→ **Sayfa kesiti**:
■ ■ ■

Okullarımızda en az 100 bin öğretmene daha ihtiyaç var!
Benim iddiam değil bu; inanmıyorsanız açın, Milli Eğitim Bakanlığı Personel Genel Müdürlüğü’ne sorun!
Birçok kentteki, ilçedeki ve köydeki ilköğretim okullarında öğretmen açığı var... Çünkü yeterli sayıda sınıf öğretmeni yok!
Sadece sınıf öğretmeni mi eksik? Elbette hayır!
İlköğretim okullarında ve liselerde:
Yabancı dil öğretmeni yok...
Matematik öğretmeni yok...
Türkçe, edebiyat öğretmeni yok...
Kimya öğretmeni yok...
Fizik öğretmeni yok...
Biyoloji öğretmeni yok...
Tarih öğretmeni yok...
Coğrafya öğretmeni yok...
Sakın “Önemsiz” demeyin, müzik öğretmeni yok....
Peki; boş mu geçiyor bu dersler?
Hayır... Diyanet İşleri Başkanlığı kadrosundan alınıp ilköğretim okullarına ve liselere müdür ya da müdür yardımcısı olarak atanan imamlar ya da hatipler giriyor bu derslere....
Sözüm ona hepsi iyi niyetli:
“Canım, dersler boş geçeceğine biz girip bildiklerimizi öğretelim!”
Peki; matematik, fizik, kimya mı öğretiyorlar?
Hayır... Ne biliyorlar ki, öğretsinler?
***
Peki; bu dersler için öğretmen mi yetişmiyor güzel ülkemizde?
Yetişmez mi?
Şu anda 250 bine yakın öğretmen adayı atanmayı bekliyor...
Milli Eğitim eski Bakanı Nimet Çubukçu seçimlerden önce, “55 bin öğretmen alacağız” diye söz verdi; seçim geçince bu söz unutuldu...
Okullardaki çocuklar öğretmen, öğretmenler ise dışarıda iş bekliyor; ama devlet atama yapmıyor...
“Lütfen” atadıklarına ise “kadro” vermiyor...
Sözleşme imzalatıp, ucuz ve sosyal güvencesiz emek sömürüsü yapıyor...
Ama bu durum bütün dersler ve öğretmenler için geçerli değil!
Sınıf ve branş öğretmenlerine “Kadro yok” diyen Milli Eğitim Bakanlığı; daha dün, 4+4+4 Yasası’yla müfredata konulan Kuran-ı Kerim ve Hz. Peygamberin Hayatı derslerini yeni eğitim yılına yetiştirmek için ağustos ayında 5 bin ilahiyat fakültesi mezununu atayacağı açıklandı.

■ ■ ■

→ **İstenen görevler**:
1. Öğretmen açığıyla ilgili metinden "Okullardaki çocuklar öğretmen, öğretmenler" ifadesinden "emek sömürüsü yapıyor..." ifadesine kadar olan bölümü aynen çıkarın.
2. Öğretmen açığıyla ilgili metne göre aşağıdaki soruları yanıtlayın.
(a) Şu anda atanmayı bekleyen öğretmen adayı sayısı ne kadardır?
(b) Nimet Çubukçu seçimlerden önce kaç öğretmen alınacağını söz vermiştir?
(c) Milli Eğitim Bakanlığı ağustos ayında kaç ilahiyat fakültesi mezununu atayacağını açıklamıştır?

→ **Veri kesiti**:
■ ■ ■

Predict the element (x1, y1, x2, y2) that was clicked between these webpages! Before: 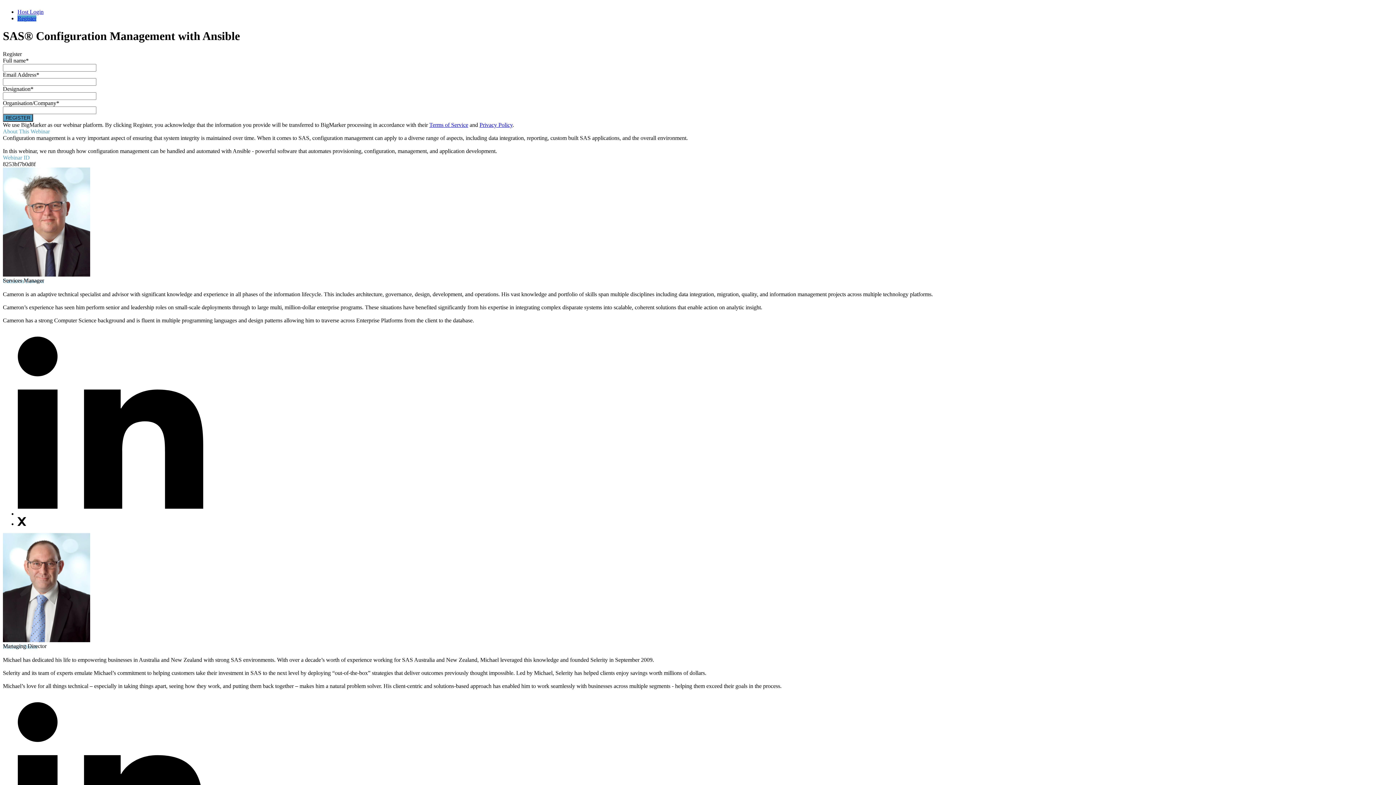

■ ■ ■

→ **Görevlere göre çözümler**:
1.
Okullardaki çocuklar öğretmen, öğretmenler ise dışarıda iş bekliyor; ama devlet atama yapmıyor...
“Lütfen” atadıklarına ise “kadro” vermiyor...
Sözleşme imzalatıp, ucuz ve sosyal güvencesiz emek sömürüsü yapıyor...

2.
(a) 250 bine yakın.
(b) 55 bin.
(c) 5 bin.